Provided records:
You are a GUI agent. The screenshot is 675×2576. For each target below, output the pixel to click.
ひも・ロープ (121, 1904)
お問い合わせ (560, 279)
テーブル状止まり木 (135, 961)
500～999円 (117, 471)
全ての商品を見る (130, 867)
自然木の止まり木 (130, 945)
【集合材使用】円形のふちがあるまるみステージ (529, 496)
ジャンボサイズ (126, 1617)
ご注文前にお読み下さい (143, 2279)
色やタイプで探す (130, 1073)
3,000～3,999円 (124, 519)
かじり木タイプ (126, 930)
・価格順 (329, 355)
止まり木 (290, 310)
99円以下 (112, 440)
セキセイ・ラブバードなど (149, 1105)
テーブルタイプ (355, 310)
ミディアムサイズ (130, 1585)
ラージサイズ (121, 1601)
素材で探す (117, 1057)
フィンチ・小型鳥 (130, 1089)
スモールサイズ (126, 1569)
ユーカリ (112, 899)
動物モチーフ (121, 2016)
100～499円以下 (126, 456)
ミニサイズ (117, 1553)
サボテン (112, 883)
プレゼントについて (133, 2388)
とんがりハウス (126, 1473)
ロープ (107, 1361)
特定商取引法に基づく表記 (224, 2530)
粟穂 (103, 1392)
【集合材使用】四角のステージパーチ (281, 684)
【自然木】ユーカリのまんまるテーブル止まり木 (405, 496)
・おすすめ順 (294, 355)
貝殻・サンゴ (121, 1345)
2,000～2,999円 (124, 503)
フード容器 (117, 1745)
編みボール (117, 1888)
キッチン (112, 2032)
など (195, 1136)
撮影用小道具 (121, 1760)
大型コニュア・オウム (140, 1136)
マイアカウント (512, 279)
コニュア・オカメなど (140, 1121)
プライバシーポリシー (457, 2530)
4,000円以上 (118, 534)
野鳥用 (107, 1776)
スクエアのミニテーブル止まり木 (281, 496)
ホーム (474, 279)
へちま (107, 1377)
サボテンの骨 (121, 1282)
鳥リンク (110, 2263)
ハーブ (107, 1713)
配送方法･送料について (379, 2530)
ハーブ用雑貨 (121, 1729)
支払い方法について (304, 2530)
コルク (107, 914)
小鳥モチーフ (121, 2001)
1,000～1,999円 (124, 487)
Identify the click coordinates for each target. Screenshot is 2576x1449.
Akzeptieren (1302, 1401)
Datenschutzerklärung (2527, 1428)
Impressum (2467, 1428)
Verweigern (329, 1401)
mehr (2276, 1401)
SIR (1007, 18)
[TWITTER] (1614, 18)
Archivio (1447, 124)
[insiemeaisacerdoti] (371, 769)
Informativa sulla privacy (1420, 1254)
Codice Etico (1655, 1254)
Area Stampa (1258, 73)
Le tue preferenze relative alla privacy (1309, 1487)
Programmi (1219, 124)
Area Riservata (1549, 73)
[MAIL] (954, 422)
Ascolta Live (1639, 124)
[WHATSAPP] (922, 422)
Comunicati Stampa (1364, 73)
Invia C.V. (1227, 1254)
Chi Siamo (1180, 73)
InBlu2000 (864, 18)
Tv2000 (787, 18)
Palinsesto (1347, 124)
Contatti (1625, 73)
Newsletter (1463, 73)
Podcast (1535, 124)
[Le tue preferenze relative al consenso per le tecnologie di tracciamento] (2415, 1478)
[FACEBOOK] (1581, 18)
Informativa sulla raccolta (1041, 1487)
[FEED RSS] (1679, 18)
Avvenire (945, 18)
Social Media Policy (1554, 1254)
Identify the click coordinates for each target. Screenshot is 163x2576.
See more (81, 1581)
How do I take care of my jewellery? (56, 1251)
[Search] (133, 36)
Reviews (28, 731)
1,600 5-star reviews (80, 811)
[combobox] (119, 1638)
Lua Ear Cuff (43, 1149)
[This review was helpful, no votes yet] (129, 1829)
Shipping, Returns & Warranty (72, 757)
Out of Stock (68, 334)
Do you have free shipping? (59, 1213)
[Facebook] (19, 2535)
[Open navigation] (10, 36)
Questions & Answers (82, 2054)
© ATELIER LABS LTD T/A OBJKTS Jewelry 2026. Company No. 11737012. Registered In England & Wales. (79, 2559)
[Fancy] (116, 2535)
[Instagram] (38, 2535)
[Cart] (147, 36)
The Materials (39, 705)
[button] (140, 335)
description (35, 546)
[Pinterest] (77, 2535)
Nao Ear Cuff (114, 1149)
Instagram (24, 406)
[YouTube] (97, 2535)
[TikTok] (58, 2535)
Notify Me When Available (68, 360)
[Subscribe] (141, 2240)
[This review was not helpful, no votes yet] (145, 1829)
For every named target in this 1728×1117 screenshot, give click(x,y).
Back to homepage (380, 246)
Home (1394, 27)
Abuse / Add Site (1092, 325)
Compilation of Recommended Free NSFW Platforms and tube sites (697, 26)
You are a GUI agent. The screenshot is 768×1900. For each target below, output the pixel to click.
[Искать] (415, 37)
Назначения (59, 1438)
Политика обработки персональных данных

Task to carry out:
In the listing above, locate the line containing "大型コニュア・オウム (140, 1136)" and the line containing "[WHATSAPP] (922, 422)", then transcribe both and every line between them verbatim.

Exercise output:
大型コニュア・オウム (140, 1136)
マイアカウント (512, 279)
コニュア・オカメなど (140, 1121)
プライバシーポリシー (457, 2530)
4,000円以上 (118, 534)
野鳥用 (107, 1776)
スクエアのミニテーブル止まり木 (281, 496)
ホーム (474, 279)
へちま (107, 1377)
サボテンの骨 (121, 1282)
鳥リンク (110, 2263)
ハーブ (107, 1713)
配送方法･送料について (379, 2530)
ハーブ用雑貨 (121, 1729)
支払い方法について (304, 2530)
コルク (107, 914)
小鳥モチーフ (121, 2001)
1,000～1,999円 (124, 487)
Identify the click coordinates for each target. Screenshot is 2576x1449.
Akzeptieren (1302, 1401)
Datenschutzerklärung (2527, 1428)
Impressum (2467, 1428)
Verweigern (329, 1401)
mehr (2276, 1401)
SIR (1007, 18)
[TWITTER] (1614, 18)
Archivio (1447, 124)
[insiemeaisacerdoti] (371, 769)
Informativa sulla privacy (1420, 1254)
Codice Etico (1655, 1254)
Area Stampa (1258, 73)
Le tue preferenze relative alla privacy (1309, 1487)
Programmi (1219, 124)
Area Riservata (1549, 73)
[MAIL] (954, 422)
Ascolta Live (1639, 124)
[WHATSAPP] (922, 422)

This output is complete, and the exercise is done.